Aufgrund dieser Erfahrungen wurde ich 2015 für das Vizepräsidentenamt der Kirche nominiert und auch gewählt. Was mir in meinen zwei Amtszeiten deutlich positiv aufgefallen ist, war die Akzeptanz der Menschen in der Kirche. Mir wurde immer Respekt entgegengebracht und ich wurde immer als Führungsperson anerkannt, das hat mir Kraft gegeben, noch mehr zu geben.
Was gibt Ihnen Kraft?
Ich schöpfe Kraft aus meinem innigen Verhältnis zu Gott, aber ich bin auch ein sehr kontaktfreudiger Menschen und begegnen allen Menschen immer sehr offen.
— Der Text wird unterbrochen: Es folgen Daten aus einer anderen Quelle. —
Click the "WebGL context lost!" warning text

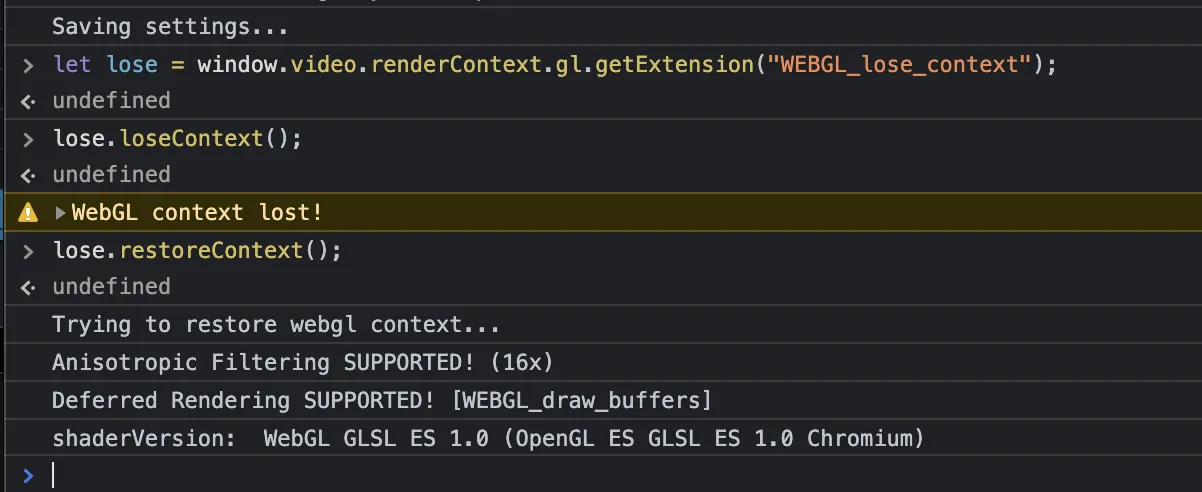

Dadurch kann ich mit vielen Menschen gut zusammenarbeiten, auch mit katholischen, baptistischen und anderen christlichen Frauen. Ich habe mich auch im interreligiösen Dialog engagiert, um den gesellschaftlichen Zusammenhalt zwischen jungen christlichen und jungen muslimischen Gläubigen sowie zwischen christlichen und muslimischen Frauen in meinem Land zu fördern. In diesen Bemühungen um Friedenskonsolidierung und soziale Aussöhnung haben mich auch viele Partner unterstützt.
Was sagen Sie jungen Mädchen, die Sie bewundern und zu Ihnen aufschauen?
Ich habe schon eine Reihe Mädchen zum Theologie-Studium ermutigt, und ich freue mich sehr, dass einige von ihnen inzwischen ordiniert wurden und als Pfarrerinnen tätig sind. Aber viele Mädchen zögern, Theologie zu studieren, weil sie, wie sagen, sehen, dass ich sehr viel arbeite, aber dafür kein gutes Gehalt bekomme, und das ist natürlich nicht förderlich. Andere sagen, die fehlende Unterstützung während des Theologie-Studiums sei der Grund, warum sie sich nicht einschreiben.
Was macht Sie glücklich?
Ich danke Gott, denn die Synode der Kirche hat im April 2025 einen Nachfolger für mich im Amt der Vizepräsidentin gewählt und mich damit aus diesem Amt entlassen. Meine zehnjährige Amtszeit an der Spitze der Kirche war genau wie die der Präsidenten zu Ende gegangen. Ich bin sehr glücklich, weil Gott bei diesem Wirken immer bei mir war, und es mir trotz sehr geringer finanzieller Mittel möglich gewesen ist, meine Familie zu versorgen und meine Kinder großzuziehen.